Tom MacWright

tom@macwright.com

Review: Keyboardio Atreus

View of the keyboard on my table

Nobody needs this keyboard. If you want to type, all you need is a laptop. The Keychron K2, Logitech K380, or Apple Magic Keyboard will work if you keep your laptop closed.

The Atreus is a keyboard for experimentation and fun. It sits in the intersection of four trends:

  • Columnar: the keys are in straight rows, not staggered.
  • Minimal: no number keys, arrow keys, or symbol keys.
  • Ergonomic: the layout is split into two angled halves with a gap in the middle.
  • Mechanical: the keys are louder and move further than modern laptop keyboards.
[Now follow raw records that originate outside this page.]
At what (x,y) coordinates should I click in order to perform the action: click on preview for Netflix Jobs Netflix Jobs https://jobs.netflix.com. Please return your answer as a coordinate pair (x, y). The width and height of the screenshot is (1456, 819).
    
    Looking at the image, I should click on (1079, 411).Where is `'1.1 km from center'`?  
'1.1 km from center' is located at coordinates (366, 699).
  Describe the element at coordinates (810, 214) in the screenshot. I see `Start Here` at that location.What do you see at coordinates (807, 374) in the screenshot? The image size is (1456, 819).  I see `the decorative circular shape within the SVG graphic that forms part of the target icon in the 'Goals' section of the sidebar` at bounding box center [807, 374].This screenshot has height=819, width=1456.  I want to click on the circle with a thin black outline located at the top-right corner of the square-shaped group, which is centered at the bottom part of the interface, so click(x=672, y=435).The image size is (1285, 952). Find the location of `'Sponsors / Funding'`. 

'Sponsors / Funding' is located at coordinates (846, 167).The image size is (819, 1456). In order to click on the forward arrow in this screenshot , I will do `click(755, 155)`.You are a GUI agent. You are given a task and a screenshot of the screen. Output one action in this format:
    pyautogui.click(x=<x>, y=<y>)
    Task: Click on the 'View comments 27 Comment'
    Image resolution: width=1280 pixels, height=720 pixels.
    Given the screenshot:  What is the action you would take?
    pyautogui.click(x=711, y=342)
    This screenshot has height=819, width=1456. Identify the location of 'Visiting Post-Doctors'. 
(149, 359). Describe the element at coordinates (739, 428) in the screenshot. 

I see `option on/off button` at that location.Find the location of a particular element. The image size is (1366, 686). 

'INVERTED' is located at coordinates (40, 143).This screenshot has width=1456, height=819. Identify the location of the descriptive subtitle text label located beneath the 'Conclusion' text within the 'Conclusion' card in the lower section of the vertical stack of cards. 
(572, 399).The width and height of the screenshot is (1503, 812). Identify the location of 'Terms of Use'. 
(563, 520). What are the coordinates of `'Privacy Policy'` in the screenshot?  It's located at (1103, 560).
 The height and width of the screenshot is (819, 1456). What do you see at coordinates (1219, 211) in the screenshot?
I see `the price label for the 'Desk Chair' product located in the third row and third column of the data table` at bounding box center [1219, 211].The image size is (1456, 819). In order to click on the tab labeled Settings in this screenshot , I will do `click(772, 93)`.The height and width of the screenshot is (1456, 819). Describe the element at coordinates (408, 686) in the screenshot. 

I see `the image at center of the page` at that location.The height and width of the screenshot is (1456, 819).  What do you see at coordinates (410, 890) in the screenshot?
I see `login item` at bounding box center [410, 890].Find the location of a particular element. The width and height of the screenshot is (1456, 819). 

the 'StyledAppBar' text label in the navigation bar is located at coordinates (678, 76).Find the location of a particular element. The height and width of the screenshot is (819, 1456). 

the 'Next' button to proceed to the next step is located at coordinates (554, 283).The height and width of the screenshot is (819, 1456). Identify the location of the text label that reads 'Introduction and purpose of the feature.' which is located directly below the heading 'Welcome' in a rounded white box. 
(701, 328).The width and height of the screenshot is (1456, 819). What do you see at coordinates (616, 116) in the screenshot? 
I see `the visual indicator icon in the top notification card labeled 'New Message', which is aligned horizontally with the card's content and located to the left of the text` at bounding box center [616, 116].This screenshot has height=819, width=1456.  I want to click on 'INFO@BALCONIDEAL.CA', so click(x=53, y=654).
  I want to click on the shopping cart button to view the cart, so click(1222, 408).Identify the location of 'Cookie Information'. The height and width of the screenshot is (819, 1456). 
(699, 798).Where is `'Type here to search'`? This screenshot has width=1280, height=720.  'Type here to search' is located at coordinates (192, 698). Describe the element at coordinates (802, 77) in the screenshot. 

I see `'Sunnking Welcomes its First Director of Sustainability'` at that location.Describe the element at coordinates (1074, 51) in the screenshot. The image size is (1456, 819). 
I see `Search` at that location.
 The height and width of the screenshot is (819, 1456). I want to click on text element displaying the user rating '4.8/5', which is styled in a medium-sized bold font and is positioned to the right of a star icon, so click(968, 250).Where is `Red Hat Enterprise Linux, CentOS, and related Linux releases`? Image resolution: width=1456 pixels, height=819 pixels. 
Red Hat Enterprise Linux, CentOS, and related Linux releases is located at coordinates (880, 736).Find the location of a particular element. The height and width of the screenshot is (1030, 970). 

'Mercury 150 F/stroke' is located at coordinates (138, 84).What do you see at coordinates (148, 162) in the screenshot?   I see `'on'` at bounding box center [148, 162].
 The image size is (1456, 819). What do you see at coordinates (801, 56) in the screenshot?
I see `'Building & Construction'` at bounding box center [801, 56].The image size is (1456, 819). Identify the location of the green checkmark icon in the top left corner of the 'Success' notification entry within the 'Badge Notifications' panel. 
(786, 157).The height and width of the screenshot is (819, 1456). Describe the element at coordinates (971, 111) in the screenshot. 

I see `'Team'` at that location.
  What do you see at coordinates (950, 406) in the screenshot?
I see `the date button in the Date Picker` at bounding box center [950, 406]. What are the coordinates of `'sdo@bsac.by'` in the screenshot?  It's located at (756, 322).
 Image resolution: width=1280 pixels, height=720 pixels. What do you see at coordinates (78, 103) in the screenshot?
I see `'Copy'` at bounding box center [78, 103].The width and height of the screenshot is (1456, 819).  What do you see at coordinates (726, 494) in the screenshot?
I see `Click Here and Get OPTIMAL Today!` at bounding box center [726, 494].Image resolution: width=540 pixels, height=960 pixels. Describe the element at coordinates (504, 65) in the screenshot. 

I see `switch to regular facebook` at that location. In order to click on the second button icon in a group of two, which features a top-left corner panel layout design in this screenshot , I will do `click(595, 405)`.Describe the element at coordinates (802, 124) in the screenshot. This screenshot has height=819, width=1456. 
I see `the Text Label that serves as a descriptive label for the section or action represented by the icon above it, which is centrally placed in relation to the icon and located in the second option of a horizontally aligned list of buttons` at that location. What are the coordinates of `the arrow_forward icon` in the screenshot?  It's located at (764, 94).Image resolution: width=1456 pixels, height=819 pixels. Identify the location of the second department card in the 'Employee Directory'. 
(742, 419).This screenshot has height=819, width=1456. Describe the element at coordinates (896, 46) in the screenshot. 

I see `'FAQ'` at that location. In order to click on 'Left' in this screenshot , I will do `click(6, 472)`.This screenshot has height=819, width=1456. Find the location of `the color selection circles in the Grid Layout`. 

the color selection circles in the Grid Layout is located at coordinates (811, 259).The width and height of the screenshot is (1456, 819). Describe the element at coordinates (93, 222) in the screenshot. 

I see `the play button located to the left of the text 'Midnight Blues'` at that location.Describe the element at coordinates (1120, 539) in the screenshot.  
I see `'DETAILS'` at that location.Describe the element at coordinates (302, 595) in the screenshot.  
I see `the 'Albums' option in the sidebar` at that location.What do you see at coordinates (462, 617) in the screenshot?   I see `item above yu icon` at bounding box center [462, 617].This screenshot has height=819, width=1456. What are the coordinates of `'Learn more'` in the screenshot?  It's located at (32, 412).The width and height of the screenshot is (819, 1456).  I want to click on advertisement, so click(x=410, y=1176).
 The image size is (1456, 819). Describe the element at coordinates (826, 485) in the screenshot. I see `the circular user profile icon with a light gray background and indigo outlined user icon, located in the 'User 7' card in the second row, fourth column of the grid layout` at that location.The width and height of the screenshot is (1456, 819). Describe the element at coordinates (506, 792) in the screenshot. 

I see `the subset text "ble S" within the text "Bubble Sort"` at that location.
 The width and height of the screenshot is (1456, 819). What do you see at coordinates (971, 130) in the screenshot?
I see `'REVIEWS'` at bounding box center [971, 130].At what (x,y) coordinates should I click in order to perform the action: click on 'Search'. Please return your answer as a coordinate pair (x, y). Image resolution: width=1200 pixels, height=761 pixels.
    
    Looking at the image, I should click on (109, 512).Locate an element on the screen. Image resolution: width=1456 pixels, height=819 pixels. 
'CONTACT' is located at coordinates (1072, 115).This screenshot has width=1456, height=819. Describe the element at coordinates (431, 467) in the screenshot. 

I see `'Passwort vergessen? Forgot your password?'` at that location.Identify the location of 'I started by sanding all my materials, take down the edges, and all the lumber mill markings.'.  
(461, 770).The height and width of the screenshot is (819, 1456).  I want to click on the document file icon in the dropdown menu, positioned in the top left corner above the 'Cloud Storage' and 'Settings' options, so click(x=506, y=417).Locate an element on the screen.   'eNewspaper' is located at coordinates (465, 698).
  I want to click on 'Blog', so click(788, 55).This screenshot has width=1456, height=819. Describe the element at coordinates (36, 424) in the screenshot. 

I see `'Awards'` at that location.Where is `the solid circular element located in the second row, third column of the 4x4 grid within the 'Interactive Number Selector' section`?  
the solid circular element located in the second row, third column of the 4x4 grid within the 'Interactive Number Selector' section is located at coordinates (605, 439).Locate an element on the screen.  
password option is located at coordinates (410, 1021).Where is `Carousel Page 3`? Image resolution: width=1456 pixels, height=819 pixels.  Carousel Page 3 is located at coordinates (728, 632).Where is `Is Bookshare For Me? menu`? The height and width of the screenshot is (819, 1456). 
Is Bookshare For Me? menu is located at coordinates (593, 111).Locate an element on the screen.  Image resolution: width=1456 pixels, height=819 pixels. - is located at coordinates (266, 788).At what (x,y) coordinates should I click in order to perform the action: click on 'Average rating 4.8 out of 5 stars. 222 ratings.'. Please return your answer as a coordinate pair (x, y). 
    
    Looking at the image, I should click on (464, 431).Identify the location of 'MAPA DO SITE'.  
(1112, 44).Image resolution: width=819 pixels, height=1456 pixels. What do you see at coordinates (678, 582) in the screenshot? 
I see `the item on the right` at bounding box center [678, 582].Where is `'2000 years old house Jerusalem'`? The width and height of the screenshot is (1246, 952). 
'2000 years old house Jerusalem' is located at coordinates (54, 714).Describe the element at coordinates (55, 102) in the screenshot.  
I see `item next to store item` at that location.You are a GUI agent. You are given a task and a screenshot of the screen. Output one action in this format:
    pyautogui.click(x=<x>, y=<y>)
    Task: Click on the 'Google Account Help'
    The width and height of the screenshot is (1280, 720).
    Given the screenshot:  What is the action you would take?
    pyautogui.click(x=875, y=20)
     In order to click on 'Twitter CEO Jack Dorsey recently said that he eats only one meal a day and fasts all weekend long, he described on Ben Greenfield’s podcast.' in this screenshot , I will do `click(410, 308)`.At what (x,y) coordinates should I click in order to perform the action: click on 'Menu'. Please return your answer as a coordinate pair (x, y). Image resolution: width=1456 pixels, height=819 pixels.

The Atreus started as a handmade kit designed by Phil Hagelberg. This version of it is produced by Keyboardio, a pair of engineers who redesigned the Atreus into something that could be produced at scale and with mass-market level fit & finish.

I’ve been using the Atreus part-time for the last few months, and it’s just what I hoped for. The learning curve is steep but achievable. My hands feel pretty good when I use it. I think it’s more ergonomic than my usual keyboard. Plus it’s simply cool and fun to use.

showing how flat the keyboard is

As a novelty device, it’s important that the Atreus feels solid. And it does, even though it’s very small. It’s heavy enough, with no wobbles or gaps in construction. With weight as a sort of metric, I can see keyboards gaming it. My Keychron has an aluminum case that adds to the weight, but there are visible gaps and mismatches in its manufacturing.

The learning curve

Like other tiny keyboards, there’s a big learning curve for the Atreus. There are basically three big things to learn:

  1. There are way fewer keys, so you have to press the “Fun” key to access things like numbers and symbols.
  2. With the split, letters like T, G, B, Y, H, and N belong to your left or right hand and you can’t “cross.” So if you previously typed “B” with your right hand, you’ll have to retrain yourself to type it with your left.
  3. With the compact layout, there are no extra-bit keys like the space bar or tab key on a traditional keyboard.

legend

The biggest challenge for me is #2: it’s hard to remember which hand types which keys. That’s also the biggest problem with switching back to traditional layouts: I’ll stretch to type “B” with my left hand because that works on the Atreus, but it doesn’t make that much sense on a traditional keyboard.

I owned a Keyboardio Model 01 before, and though I was never able to adjust to its layout, the changes that it required to my typing were positive even for traditional keyboards. These isolinear keyboards make it harder to do suboptimal bad habits like typing the letter ‘p’ with your ring finger instead of your pinky - and once you learn to switch, it feels better overall.

Then there are the layers. Memorizing layers is a challenge, but the accessibility of special keys isn’t that different from a standard keyboard. Instead of typing Shift-1 to get a ! symbol, you type Super-Q. The additional layer of keys is a pain to get to and navigate out of, but it isn’t necessary for any input keys, only for keys like play/pause media controls.

Where this kind of keyboard tends to succeed or fail is the design of its “thumb cluster”. Whereas a traditional keyboard has a huge space bar which is the main key you hit with your thumbs, these tiny keyboards have tiny space bars and expect you to do a lot more with your thumbs. I struggled to make the thumb cluster on the Keyboardio Model 01 work, but the one on the Atreus is really convenient - there’s only one row of keys for your thumbs and they’re tightly packed in with the rest of the keys.

The keys

I followed the Kickstarter campaign for this keyboard, like I did for the Model 01, so I read all about some of their challenges producing these things. Hardware is hard. They tried lots of different processes to produce durable keys for this keyboard and eventually landed on etching symbols instead of printing them.

etched keys on the Atreus

This decision turned out really well. The keys look cool, are super durable, and you feel the legends just a bit. The keys are opaque and this keyboard isn’t backlit, which works out perfectly fine: when I find myself working in the dark, I should usually stop working.


Anyway, nobody needs this thing, but it’s a lot of fun and it’s a really nice object. There’s a significant learning curve, but that’s part of the appeal for some of us: learning new and maybe-better ways to type gives us the same feeling as learning to ride a bike. Learning to ride a fixed-gear bike can let you relive that experience (but it’s ridiculous and niche), and learning how to type on a tiny keyboard can too, with the same caveats.

I think the Atreus is ideally positioned as a fun alternative keyboard. It’s different from a normal keyboard, but not so different that the learning curve is brutal, it’s small enough to fit on your desk as you cycle between it and a traditional keyboard, and it’s less expensive than a Kinesis Advantage, Ergodox, or Moonlander.